Ainsi, le troisième humanisme chez Spranger est un humanisme de la formation, pas un exemple. Le patrimoine antique (comme toute autre chose) doit servir non pas comme étalon pour la copie, mais comme catalyseur de l'expérience interne, un matériau pour un dialogue qui aide la jeune personne à conscientiser et à formuler ses propres valeurs de vie. La figure clé n'est pas l'éllin harmonieux, mais "l'homme actif", capable de créativité spirituelle et d'action historique responsable dans sa situation de vie unique.
Spranger réinterprète également le processus d'éducation. Ce n'est pas la transmission d'une somme de connaissances, mais une "rencontre" de la subjectivité en développement de l'élève avec l'"esprit objectif" — le monde des valeurs culturelles incarnées dans la langue, l'art, la religion, le droit. L'enseignant n'est pas un transmetteur d'information, mais un "guide" sur ce chemin de rencontre, aidant l'élève à vivre et à assimiler les valeurs culturelles comme personnellement significatives. Faits intéressants : Spranger a eu une influence considérable sur la réforme de l'éducation allemande dans la République de Weimar, où il a été tenté de surmonter le verbalisme par l'introduction de l'école du travail, axée sur l'expérience intégrale et la connexion avec la vie, ce qui était une conséquence pratique de ses idées.
Jaeger voyait dans l'antiquité une norme ontologique (l'idéal de la paideia) à ressusciter, tandis que Spranger voyait en elle (et dans toute grande culture) l'un des puissants langages de l'"esprit objectif", dans le dialogue avec lequel naît la conscience moderne. Jaeger était un philologue classique, cherchant à renouveler la discipline. Spranger était un philosophe et un pédagogue, cherchant à renouveler la personnalité par la pédagogie.
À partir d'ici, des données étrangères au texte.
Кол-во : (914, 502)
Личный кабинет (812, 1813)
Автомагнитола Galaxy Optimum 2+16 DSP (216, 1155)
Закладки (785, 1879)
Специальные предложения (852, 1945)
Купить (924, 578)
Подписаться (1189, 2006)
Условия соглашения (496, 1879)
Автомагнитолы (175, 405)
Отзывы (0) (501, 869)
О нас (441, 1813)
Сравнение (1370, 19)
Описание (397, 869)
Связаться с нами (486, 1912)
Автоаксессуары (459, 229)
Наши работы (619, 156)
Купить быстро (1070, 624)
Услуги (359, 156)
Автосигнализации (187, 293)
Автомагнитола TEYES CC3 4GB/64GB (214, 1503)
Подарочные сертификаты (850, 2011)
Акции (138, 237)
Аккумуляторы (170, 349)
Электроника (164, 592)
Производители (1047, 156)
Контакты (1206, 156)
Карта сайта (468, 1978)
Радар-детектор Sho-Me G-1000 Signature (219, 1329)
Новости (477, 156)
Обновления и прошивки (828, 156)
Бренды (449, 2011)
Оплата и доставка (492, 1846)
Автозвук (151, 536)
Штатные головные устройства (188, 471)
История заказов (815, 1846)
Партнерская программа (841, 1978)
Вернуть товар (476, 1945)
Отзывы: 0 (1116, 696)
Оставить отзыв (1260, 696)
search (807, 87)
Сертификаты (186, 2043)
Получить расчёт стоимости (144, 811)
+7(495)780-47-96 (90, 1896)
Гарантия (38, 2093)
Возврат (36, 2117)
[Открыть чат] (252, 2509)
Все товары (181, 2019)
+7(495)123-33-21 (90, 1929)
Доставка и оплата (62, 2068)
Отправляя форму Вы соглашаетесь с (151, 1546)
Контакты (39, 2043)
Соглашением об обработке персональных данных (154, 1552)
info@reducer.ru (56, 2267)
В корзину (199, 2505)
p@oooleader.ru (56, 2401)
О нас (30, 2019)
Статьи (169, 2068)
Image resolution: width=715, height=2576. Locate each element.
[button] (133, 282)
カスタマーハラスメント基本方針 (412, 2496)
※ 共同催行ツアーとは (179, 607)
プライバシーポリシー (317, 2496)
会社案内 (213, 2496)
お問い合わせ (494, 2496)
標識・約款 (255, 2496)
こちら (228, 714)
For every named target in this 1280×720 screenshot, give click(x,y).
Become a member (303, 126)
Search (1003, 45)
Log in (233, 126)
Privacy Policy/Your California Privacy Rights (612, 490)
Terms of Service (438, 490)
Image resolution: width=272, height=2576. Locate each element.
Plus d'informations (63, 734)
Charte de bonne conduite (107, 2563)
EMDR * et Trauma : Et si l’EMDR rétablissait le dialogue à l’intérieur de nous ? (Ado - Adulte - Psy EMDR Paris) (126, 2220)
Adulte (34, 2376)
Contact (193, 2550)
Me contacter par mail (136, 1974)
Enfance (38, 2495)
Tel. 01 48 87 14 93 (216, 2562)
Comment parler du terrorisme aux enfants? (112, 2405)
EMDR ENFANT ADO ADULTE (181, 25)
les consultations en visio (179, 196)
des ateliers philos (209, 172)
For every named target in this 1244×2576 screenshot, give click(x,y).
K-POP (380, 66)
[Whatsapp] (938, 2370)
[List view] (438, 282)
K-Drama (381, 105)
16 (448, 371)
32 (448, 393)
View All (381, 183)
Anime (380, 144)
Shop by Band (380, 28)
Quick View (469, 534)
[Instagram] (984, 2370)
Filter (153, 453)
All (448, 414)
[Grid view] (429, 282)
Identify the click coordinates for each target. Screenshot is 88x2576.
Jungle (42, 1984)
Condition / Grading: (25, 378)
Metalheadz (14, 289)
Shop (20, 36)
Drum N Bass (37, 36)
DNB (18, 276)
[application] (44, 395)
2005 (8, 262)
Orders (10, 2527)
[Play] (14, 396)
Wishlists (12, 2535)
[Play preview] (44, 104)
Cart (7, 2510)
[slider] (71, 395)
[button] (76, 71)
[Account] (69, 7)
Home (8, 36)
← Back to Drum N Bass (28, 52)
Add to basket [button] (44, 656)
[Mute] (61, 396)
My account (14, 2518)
Le destin historique des idées de Spranger est dramatique. Avec l'accession au pouvoir des nazis, son accent sur le développement individuel spirituel et l'ouverture à la culture mondiale est entré en conflit avec l'idéologie totalitariste du collectivisme racial. Bien qu'il ait essayé de trouver un modus vivendi avec le régime, sa pédagogie humaniste a été marginalisée. Après la guerre, ses idées ont influencé la reconstruction du système éducatif allemand sur des bases humanistes.
Le troisième humanisme d'Eduard Spranger peut aujourd'hui être lu comme une anticipation des principaux tendances pédagogiques : le déplacement du focus de l'assimilation du canon sur le développement de la personnalité, la valeur de la trajectoire éducative individuelle, la compréhension de l'éducation comme dialogue des cultures et de l'auto-détermination des valeurs. Son protestation contre le "muséal", le formel, vis-à-vis de la culture sonne étonnamment moderne dans une époque où le savoir souvent se transforme en information pour les tests et le patrimoine culturel en objet de consommation touristique. Spranger nous rappelle que le véritable humanisme naît non pas de la répétition du passé, mais de la rencontre courageuse de l'esprit humain vivant, en devenir, avec les défis de son temps, pour laquelle la classique n'est pas un point final, mais l'un des plus profonds interlocuteurs.